**REQUIRED ACTION 1**
In the article on the "Charity Is" writing contest at Kaneohe Elementary School, what share of each top entry's prize money went to the writer's preferred charity?
**REQUIRED ACTION 2**
Extend the article on the "Charity Is" writing contest at Kaneohe Elementary School, starting after its last sentence.

**DOCUMENT SECTION**

A unique contest at Kaneohe Elementary School steers sixth-graders toward charitable deeds and inspires them toward good writing skills at the same time.

The third annual “Charity Is” competition gave cash awards this spring to its three top student entries, and then half of that prize money went to the writer’s preferred charity.

“I started the contest in hopes that in writing and researching charitable causes, some or many of the kids’ hearts would be turned to one of compassion and selflessness,” explained Dennis Hida, a supporter of the school who works for Farmers Insurance Hawaii.

First place went to Tyler Chinen, who was moved by the work of American Cancer Society, seeing how it helped her grandfather, who succumbed to lung cancer in 2008.


“With me being his only grandchild,” she wrote, “I suffered with him as he slowly died by life-taking cancer. As I watched him strain himself just to do daily activities, I felt the day he wasn’t sitting next to me at the dinner table was the day that I had lost one of the most valuable people in my entire life.”

Chinen learned that ACS helps cancer victims in many ways.

**INFORMATION GIVEN**

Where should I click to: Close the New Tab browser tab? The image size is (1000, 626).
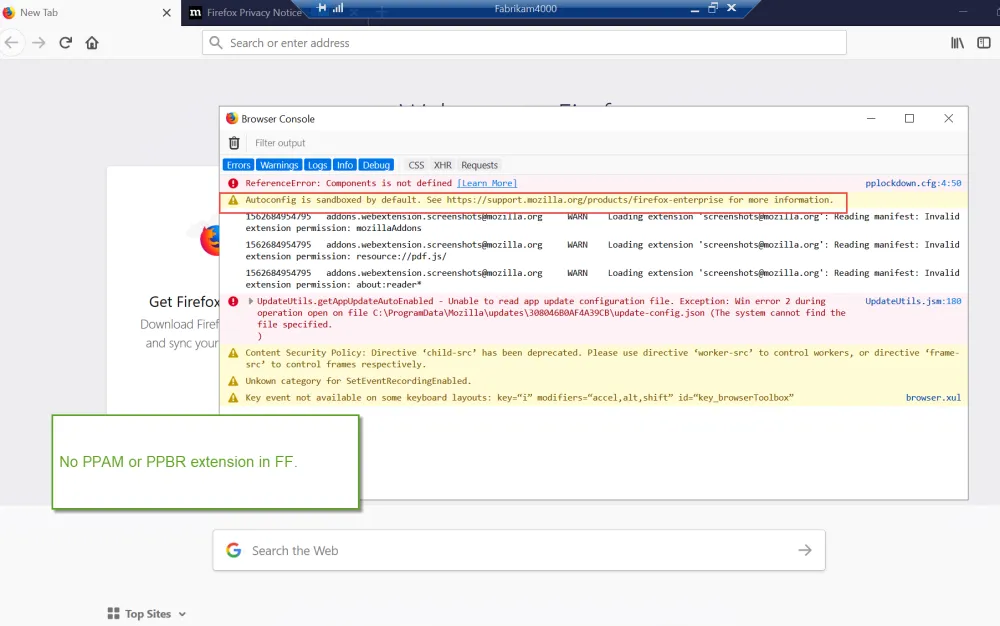tap(165, 12)
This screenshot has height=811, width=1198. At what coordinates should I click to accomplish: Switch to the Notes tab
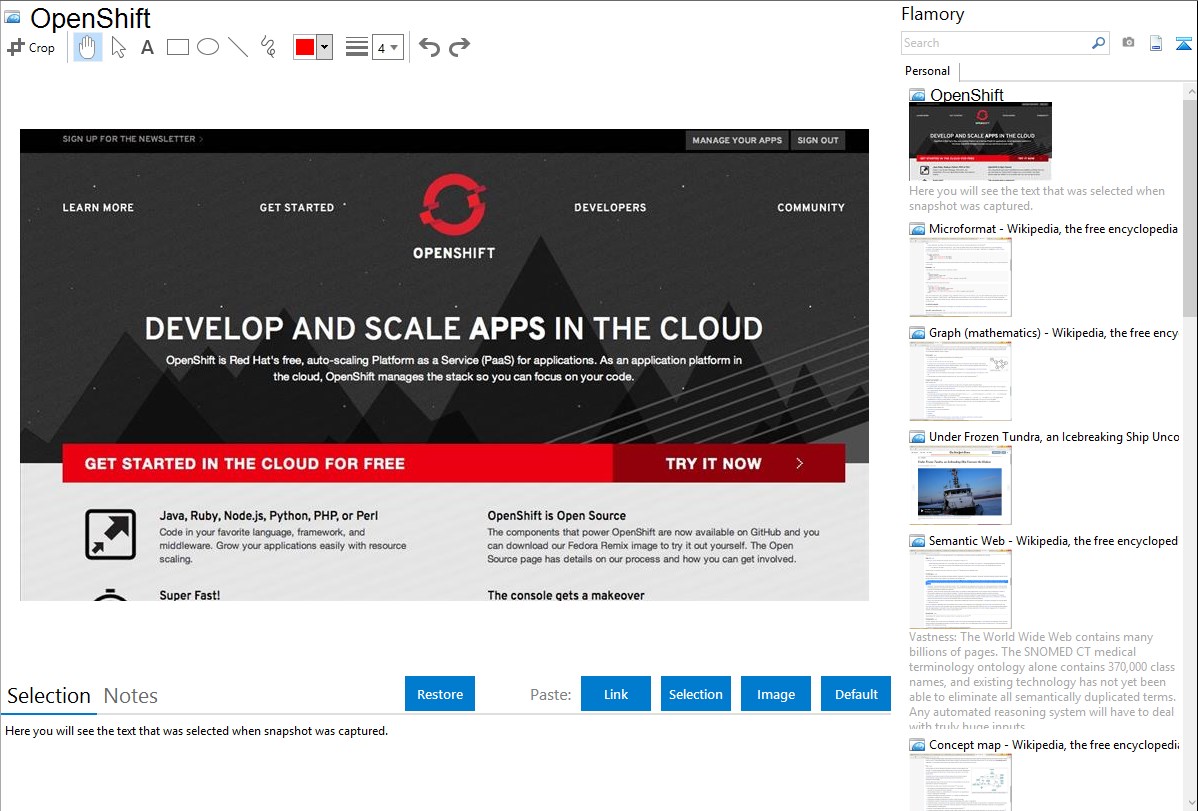click(131, 696)
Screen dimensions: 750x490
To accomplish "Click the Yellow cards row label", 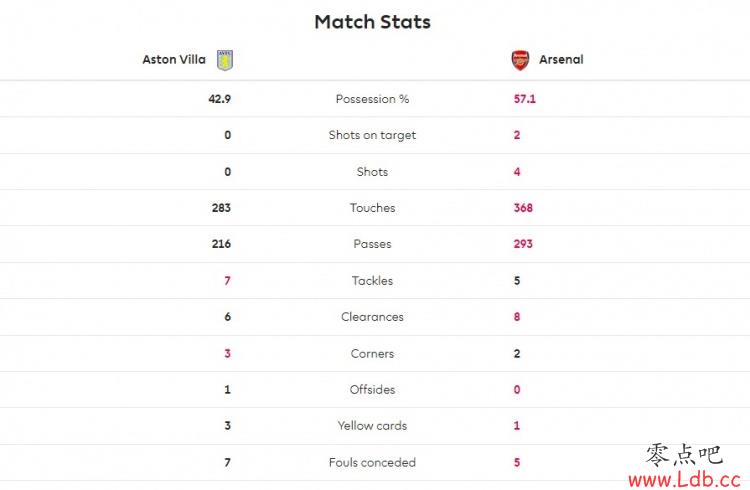I will tap(373, 426).
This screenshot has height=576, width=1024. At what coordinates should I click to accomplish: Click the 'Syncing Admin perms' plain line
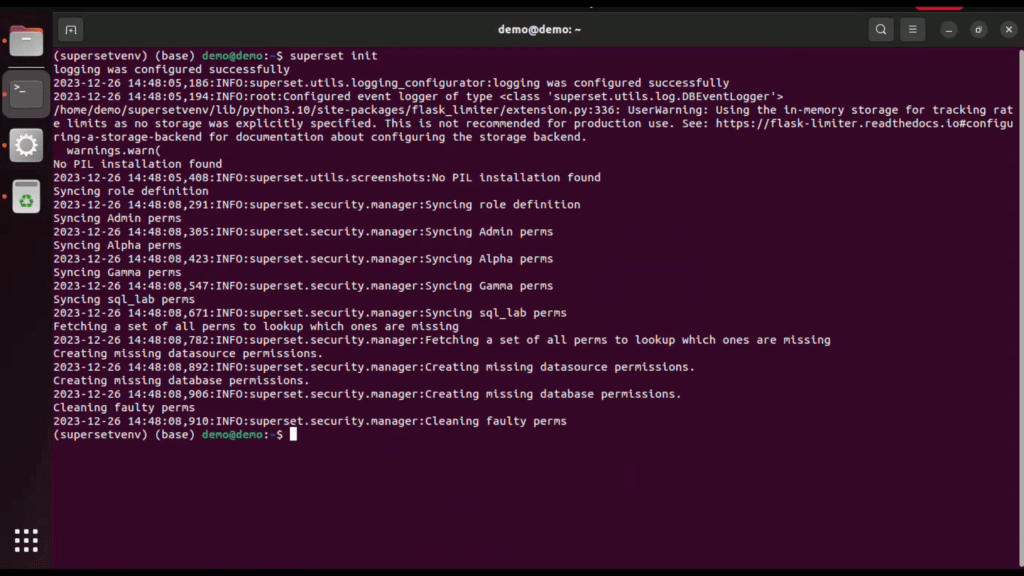[x=117, y=218]
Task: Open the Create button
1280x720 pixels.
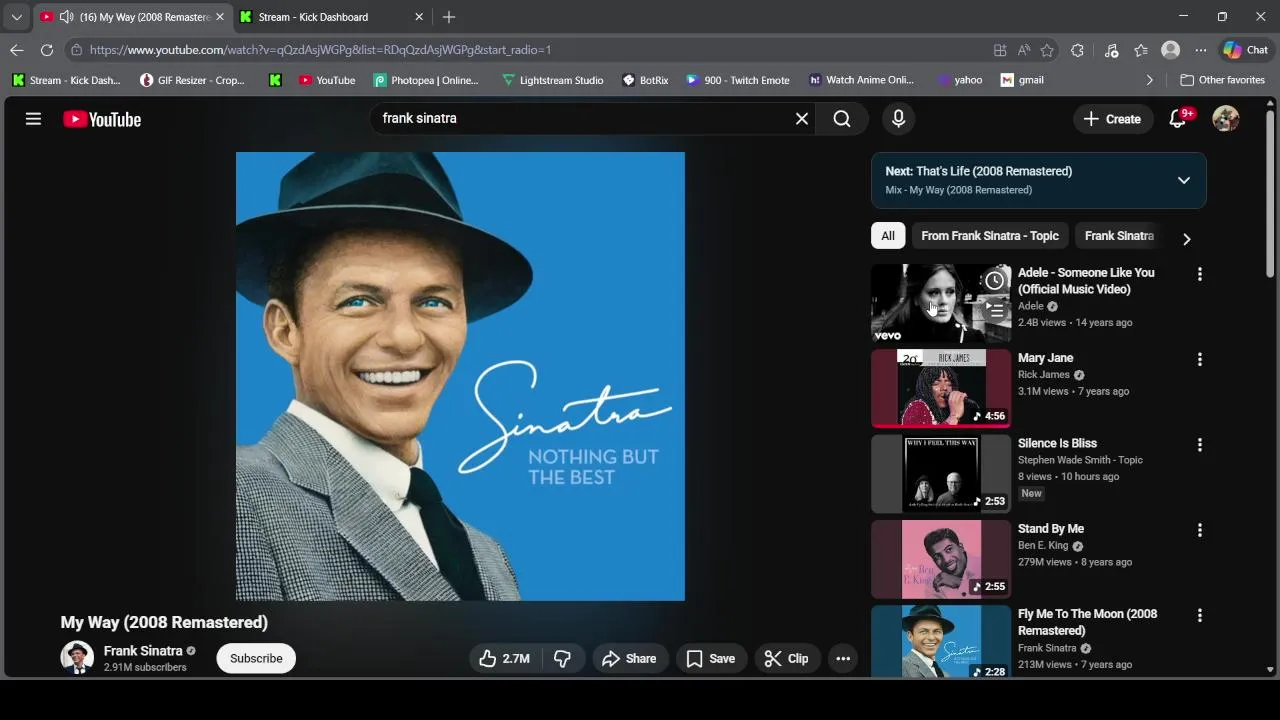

**TASK RESULT 1**
Half of the prize money went to the writer's preferred charity.

**TASK RESULT 2**
“People who survive cancer are very lucky,” she stated. “But for those who can’t always be lucky, they deserve a cancer research center to help. I think that it doesn’t matter how you got cancer, but that everyone deserves a second chance.”

Tasha Oba took second place for her essay on the Humane Society. “Animals don’t know that they are going to be beaten or go to a bad home,” she wrote, “they are just looking for a place to call home and someone to love them ... The Humane Society helps starved and neglected animals become positive, happy and energetic.”


Willie Ewaliko’s essay on Aloha United Way took third, and he learned that it helps 500,000 people yearly. “AUW can only continue to help (if) we give our extra money to them,” he wrote. “My mother donates every year and has done so for over 20 years.”